マスプロダクションマスターの成功要素作成認定

 成功要素の認定については独裁をもって事にあたり、セッションデザイナーで処理できないと感じられる成功要素は何を言われようと私では処理できないと言って、断固として全部登録を不許可にしてください。
 セッションデザイナーが知らないことは全部登録を認めないとするのが基本です。自分の分をわきまえ、それ以上を一切求めないでください。最終的にそれこそが、貴方を最高のプレイにいざないます。

 マスプロダクションマスターはどれだけルールブックに明記されていても、マスターの裁定よりも、ルールブックを優先させたり、主人はルールブックでマスターはその第一下僕という立場にある人が多いので、独裁的にふるまうことをよく練習してから実際のゲームに望んでください。こと、成功要素の認定、成功要素の抽出に関しては紛れも無くセッションデザイナーが独裁者です。
 目指すはTRPG的な意味の“人のいい笑顔が似合う正直で率直な独裁者”です。RPG世界に民主化をと唱える人間には非TRPG的だとイエローカードを出して黙らせてください。(あるいはそういうゲームなんじゃ、勘弁してくれと言ってください)

 TRPGで人間のマスターを使う意味はルールによってではなく人間によって裁くためです。他ではありません。それは、人間の個性やこまやかな処理をいかせという事です。

マスプロダクションマスターの成功要素抽出基準

 成功要素登録の時点でセッションデザイナーが理解できる範囲しか成功要素は存在してないはずです。ですから、この判定において、この成功要素が使えるはずだと言うことの判断はセッションデザイナーによって正確にできるはずです。

 あとは貴方が設定した難易度を2で割りそこから2引いた数までを成功要素として認めてください。これを基準値といいます。(端数切り上げ)

例:
難易度10の成功判定では2で割って5、さらに2マイナスして3。基準値は3。 三個までの成功要素を認める。
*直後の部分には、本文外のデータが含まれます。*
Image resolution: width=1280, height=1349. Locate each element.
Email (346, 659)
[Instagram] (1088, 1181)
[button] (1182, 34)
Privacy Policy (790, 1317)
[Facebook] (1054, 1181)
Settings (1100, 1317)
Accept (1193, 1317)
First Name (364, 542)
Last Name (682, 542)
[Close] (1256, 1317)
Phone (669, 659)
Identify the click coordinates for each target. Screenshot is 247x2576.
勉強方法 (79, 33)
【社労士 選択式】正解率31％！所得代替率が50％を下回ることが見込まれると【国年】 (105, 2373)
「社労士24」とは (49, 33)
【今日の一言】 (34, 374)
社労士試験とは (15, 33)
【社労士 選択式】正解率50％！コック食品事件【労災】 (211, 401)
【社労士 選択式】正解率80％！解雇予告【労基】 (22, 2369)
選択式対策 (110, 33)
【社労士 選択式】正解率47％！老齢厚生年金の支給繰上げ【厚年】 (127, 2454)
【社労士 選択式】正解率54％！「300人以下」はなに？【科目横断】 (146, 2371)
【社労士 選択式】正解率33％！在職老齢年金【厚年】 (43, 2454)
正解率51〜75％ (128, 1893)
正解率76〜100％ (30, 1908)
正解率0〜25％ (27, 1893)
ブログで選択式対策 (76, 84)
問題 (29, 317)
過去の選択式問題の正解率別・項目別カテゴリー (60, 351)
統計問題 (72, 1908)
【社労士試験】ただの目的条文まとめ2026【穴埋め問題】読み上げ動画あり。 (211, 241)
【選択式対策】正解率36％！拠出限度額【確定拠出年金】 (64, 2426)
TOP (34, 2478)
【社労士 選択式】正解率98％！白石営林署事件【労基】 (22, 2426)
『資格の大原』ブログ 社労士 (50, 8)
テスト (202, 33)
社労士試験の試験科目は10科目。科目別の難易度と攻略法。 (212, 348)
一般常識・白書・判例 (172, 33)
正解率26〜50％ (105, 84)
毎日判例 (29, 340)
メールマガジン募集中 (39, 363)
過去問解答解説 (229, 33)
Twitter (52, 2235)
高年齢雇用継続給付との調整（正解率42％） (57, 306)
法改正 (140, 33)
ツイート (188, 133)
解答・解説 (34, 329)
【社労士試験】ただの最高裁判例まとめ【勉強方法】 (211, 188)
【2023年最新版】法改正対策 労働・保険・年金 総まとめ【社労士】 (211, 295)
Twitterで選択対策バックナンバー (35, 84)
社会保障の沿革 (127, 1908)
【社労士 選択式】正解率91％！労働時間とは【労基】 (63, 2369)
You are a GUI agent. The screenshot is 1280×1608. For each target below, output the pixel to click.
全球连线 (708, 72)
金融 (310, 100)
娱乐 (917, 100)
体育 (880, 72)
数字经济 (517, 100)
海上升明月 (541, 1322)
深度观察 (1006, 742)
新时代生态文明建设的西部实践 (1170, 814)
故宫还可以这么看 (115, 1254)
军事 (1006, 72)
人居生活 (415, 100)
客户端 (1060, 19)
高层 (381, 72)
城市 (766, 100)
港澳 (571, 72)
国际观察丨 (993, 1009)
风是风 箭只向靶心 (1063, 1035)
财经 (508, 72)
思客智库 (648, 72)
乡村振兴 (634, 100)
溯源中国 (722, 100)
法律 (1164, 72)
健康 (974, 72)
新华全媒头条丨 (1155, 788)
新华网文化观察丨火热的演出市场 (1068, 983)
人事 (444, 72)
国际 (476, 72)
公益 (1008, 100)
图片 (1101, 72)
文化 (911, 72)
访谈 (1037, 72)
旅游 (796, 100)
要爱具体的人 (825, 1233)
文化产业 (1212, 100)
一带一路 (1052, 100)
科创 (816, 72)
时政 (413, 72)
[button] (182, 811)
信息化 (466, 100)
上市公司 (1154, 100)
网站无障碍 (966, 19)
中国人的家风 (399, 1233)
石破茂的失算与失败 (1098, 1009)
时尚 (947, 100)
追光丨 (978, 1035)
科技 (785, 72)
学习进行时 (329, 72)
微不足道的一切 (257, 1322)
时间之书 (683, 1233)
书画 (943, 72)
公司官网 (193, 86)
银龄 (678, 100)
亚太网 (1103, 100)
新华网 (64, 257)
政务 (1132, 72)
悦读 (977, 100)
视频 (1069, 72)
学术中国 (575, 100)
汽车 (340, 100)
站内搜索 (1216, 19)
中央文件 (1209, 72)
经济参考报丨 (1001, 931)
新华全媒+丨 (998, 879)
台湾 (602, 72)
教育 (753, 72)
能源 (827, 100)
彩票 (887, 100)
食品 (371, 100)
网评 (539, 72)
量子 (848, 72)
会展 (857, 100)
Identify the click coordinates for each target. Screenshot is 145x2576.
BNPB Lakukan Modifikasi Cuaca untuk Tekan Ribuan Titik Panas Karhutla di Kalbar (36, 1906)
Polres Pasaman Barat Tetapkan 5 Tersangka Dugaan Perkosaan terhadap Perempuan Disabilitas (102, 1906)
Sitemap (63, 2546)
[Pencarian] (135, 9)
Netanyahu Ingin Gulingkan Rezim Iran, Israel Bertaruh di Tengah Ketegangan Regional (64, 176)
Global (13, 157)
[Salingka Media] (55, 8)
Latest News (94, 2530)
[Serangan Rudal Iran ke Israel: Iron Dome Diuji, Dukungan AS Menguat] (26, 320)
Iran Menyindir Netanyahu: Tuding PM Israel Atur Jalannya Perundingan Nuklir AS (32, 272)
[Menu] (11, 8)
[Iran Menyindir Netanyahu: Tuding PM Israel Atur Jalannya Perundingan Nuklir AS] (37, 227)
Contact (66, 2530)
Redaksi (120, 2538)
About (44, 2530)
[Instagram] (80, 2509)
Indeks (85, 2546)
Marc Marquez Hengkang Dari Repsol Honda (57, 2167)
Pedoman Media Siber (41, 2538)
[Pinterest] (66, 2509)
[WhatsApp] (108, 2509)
プレイヤーの行動宣言が光るものであれば、成功要素を基準値より+1で認めてください。くだらないようであれば、成功要素を基準値より−1、あるいは−2を目安に採用してやってください。

 基準値に一人で達成できそうもなかったら、特にまずいプレイングをしてるわけでない限り、協調を認めてやるべきです。ただし基準値を越えて戦力を集めさせるようなことを認めてはなりません。何だかんだと理由をつけて却下してください。

マスプロダクションマスターの難易度設定

 シーンが進むごとに難易度を倍に、展開も倍派手にしてください。
5シーン目なら最初のシーンと比較して難易度は5倍、派手さも5倍にしてください。
 最初のシーンが家が吹き飛ぶなら5シーン目は都庁が吹き飛ぶくらいの感じでかまいません。プレイヤーの成功要素がどんどんそろって行くはずなので、難易度を段階的に引き上げないとゲーム的におもしろくありません。